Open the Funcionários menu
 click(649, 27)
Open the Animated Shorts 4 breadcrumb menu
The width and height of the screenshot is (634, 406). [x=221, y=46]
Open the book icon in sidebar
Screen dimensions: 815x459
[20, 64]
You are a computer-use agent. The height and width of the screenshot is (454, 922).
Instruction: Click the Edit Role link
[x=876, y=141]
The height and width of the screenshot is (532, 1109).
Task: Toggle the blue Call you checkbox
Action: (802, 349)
****************
**WHAT THE TASK ASKS:**
Copy the lines of the listing exactly. Skip none.

**EXERCISE RESPONSE:**
Open the Funcionários menu
 click(649, 27)
Open the Animated Shorts 4 breadcrumb menu
The width and height of the screenshot is (634, 406). [x=221, y=46]
Open the book icon in sidebar
Screen dimensions: 815x459
[20, 64]
You are a computer-use agent. The height and width of the screenshot is (454, 922).
Instruction: Click the Edit Role link
[x=876, y=141]
The height and width of the screenshot is (532, 1109).
Task: Toggle the blue Call you checkbox
Action: (802, 349)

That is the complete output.